[Stored data entries]
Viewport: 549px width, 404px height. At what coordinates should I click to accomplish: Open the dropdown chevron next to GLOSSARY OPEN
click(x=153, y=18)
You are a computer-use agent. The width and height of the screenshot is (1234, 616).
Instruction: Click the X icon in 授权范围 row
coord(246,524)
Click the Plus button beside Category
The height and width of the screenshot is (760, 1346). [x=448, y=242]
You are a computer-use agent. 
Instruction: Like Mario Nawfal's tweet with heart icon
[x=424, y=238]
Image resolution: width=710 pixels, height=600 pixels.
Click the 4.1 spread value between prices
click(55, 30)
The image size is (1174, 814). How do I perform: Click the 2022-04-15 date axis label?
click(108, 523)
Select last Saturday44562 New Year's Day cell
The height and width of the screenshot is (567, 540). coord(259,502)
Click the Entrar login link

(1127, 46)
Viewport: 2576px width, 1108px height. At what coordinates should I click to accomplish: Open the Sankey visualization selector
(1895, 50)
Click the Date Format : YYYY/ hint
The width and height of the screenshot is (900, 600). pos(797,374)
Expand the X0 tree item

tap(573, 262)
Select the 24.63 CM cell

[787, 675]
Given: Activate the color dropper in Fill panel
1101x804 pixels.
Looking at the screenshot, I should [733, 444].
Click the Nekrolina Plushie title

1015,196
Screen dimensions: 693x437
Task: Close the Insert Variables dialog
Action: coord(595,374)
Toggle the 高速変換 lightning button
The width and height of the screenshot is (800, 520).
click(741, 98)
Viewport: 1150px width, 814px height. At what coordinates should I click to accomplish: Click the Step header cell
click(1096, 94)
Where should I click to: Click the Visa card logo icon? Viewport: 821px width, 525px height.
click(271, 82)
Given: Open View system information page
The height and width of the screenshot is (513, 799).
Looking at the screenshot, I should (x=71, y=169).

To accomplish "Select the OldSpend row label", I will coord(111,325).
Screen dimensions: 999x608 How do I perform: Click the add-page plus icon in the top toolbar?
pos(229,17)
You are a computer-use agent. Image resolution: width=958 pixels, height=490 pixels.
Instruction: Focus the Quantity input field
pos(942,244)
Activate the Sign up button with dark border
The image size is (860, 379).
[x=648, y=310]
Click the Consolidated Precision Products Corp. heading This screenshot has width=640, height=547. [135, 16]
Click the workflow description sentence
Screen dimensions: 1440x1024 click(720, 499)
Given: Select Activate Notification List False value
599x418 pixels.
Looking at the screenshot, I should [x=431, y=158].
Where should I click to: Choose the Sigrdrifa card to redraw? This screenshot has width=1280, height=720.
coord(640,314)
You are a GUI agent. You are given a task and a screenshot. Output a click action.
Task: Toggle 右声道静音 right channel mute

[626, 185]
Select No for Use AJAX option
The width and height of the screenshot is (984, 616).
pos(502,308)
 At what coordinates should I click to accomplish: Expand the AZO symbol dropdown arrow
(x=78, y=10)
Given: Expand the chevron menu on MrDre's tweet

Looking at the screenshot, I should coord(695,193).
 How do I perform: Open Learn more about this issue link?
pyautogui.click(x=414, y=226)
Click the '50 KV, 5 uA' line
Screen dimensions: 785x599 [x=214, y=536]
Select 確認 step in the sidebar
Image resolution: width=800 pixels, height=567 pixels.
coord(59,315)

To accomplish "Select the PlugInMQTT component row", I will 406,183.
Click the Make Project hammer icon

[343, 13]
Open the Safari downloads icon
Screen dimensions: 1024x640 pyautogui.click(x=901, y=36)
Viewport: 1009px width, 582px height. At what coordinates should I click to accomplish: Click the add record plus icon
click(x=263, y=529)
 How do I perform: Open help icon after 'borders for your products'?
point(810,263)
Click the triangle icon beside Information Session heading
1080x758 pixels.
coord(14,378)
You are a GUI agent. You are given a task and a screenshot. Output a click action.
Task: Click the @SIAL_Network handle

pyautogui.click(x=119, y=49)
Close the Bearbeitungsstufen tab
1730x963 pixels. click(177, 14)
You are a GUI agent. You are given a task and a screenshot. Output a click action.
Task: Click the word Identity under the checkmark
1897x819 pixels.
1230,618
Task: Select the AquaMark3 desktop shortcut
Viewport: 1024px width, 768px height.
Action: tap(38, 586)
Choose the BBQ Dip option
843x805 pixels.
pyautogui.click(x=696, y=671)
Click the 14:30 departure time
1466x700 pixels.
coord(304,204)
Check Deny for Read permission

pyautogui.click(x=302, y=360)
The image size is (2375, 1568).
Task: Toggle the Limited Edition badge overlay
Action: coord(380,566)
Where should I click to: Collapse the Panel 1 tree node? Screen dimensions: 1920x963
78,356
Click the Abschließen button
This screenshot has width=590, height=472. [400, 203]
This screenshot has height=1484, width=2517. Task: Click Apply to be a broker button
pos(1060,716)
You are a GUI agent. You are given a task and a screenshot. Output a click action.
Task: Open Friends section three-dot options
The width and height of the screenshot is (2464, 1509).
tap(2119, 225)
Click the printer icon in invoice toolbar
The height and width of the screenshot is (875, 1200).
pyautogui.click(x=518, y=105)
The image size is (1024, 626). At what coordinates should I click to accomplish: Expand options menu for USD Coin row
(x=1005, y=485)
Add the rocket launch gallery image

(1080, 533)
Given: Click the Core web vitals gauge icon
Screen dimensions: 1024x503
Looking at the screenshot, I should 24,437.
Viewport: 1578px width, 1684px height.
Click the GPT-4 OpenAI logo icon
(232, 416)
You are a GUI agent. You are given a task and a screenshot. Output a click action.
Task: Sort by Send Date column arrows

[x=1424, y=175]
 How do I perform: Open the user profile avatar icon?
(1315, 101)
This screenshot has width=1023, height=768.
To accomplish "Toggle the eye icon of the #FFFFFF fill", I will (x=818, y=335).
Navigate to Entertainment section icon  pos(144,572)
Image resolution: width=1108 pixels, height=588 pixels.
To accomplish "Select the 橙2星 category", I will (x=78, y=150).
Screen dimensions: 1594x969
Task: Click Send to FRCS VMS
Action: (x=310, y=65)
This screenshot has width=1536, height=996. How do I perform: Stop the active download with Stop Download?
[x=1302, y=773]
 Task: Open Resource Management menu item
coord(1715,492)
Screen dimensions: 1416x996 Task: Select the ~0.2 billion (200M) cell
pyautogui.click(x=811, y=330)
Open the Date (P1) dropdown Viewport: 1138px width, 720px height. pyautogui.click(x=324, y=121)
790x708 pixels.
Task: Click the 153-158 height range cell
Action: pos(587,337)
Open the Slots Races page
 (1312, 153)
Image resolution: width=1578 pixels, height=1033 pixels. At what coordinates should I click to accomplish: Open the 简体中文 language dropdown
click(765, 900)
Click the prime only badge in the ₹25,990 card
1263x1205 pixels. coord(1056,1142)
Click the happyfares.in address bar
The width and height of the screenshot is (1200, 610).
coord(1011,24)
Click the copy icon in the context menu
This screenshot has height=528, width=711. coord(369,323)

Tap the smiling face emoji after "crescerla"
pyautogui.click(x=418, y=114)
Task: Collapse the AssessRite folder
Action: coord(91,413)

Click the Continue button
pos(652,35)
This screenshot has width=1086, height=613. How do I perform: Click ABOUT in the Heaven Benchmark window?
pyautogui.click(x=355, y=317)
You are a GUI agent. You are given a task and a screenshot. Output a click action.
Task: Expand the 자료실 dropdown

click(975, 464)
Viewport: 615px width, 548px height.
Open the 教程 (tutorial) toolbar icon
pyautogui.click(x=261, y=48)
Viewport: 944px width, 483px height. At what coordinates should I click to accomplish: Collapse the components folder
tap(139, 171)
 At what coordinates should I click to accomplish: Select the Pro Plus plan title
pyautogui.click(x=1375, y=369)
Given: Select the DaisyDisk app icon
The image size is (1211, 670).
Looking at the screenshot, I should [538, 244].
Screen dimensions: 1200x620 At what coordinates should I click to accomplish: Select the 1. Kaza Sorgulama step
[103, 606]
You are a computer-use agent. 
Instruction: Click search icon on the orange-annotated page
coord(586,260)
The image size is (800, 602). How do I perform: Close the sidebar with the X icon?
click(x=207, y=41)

Exercise prompt. Filter the entries down to the lines with the word "Activate" in them.

Final answer.
Given: Activate the color dropper in Fill panel
Activate the Sign up button with dark border
Given: Select Activate Notification List False value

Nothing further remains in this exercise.